Thomas Mann an Ida Boy-Ed
- Zeitraum
- Freitag, 19. August 1904
- Empfänger:in
- Ort
Zusammenfassung
Bittet um Aufklärung, wer ihn zur Lesung in Lübeck eingeladen habe, da nach ihrem Brief kein Vorstandsmitglied in der betreffenden Sitzung anwesend gewesen sein soll. Die Einladung der »Litterarischen Gesellschaft, Lübecker Leseabend vom Jahre so und so« sei von Herrn Bade unterzeichnet worden.
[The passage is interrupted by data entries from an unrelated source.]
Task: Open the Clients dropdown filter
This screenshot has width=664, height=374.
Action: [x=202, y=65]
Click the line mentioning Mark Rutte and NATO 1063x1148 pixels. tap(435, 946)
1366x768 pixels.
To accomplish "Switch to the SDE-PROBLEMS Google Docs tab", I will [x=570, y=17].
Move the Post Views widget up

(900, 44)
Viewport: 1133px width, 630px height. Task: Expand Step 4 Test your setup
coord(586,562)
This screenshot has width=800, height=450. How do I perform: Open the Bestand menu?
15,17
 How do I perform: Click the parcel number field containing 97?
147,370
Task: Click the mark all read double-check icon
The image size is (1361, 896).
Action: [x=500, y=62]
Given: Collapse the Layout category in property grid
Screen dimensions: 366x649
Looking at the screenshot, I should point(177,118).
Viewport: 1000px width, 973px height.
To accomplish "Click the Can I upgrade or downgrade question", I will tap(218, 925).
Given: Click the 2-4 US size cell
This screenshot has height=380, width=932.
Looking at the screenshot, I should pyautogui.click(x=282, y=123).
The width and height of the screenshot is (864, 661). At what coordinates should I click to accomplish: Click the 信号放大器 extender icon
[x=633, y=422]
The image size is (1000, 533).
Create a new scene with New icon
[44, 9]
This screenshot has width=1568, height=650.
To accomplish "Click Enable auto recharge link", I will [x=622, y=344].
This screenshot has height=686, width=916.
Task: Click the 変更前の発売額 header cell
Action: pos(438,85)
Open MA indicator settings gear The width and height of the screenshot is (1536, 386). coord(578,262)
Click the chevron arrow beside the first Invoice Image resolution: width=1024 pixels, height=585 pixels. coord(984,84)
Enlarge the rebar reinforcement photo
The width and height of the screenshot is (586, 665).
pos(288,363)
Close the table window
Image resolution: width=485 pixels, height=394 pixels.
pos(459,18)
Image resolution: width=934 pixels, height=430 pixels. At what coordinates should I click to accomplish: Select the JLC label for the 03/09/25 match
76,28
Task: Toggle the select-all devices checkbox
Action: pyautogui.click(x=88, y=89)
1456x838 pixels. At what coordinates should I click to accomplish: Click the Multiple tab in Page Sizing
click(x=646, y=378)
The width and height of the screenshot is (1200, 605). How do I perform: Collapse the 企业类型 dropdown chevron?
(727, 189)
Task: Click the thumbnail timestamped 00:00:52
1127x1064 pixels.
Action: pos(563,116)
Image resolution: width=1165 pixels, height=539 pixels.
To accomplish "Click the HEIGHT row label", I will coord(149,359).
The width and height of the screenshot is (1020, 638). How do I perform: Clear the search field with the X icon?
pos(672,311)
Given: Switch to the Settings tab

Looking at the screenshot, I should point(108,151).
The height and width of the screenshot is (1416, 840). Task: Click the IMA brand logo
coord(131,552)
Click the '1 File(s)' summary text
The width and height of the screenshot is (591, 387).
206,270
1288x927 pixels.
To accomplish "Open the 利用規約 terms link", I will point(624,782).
Er habe zugesagt und, was er für einen besonders raffinierten Schachzug halte, kein Honorar verlangt; er habe dafür einen tiefbewegten Dankesbrief erhalten. Dankt für die Einladung, bei ihr zu wohnen, hat aber auch von den Kulenkamps eine erhalten und bittet sie, sich mit dieser Familie zu einigen. Erzählt von einer seiner sehr gelungenen Kunstreisen, und zwar nach Göttingen, wo er nach der Lesung in »hochgelehrtem Kreise«, zwischen Professoren und Dozenten saß, von denen einer sogar eine Rede auf ihn gehalten habe. Lernte den »äußerst sympathischen« Jürgen Fehling dort kennen, Sohn von Emil Ferdinand Fehling, der im Gegensatz zu seinem Bruder die ›Buddenbrooks‹ mit aufrichtigem Vergnügen gelesen hatte. Kommt auf die Frage der Indiskretion zu sprechen und meint, gestützt auf ein Zitat Rousseaus, dass sie auch gegenüber anderen gerechtfertigt sei, wenn sie sich auch gegen den Autor selbst richte. Er unterscheide sich aber von den Schriftstellern, die mit ihrer Kunst weniger auf Erkenntnis als auf »Schönheit« aus seien, und zu diesen gehöre sein Bruder Heinrich; über dessen letzten Roman [›Die Jagd nach Liebe‹] habe er sich beinahe mit ihm überworfen. Geht in der Verurteilung der Bücher seines Bruders so weit, dass er sie nicht nur für schlecht hält, sondern dass ihm daraus »eine ästhetisierende Grabeskälte [...] entgegenweht«, die ihn empöre. Ist sich allerdings bewusst, dass man auch ihn zu den »kalten Künstlern« rechne, womit zuzugeben sei, dass eine »gewisse natürliche Familienähnlichkeit trotz aller tiefen Gegensätze zwischen meinem Bruder und mir [besteht]«. Man dürfe nicht bezweifeln, dass er als Künstler »außerordentlich stark empfindet. Ich habe es aus seinem eigenen Munde, dass er an gewissen Stellen der ›Herzogin von Assy‹ Thränen vergossen hat [...]« Sie tue ihm unrecht, wenn sie seine Entwicklung nicht weiter verfolgen wolle.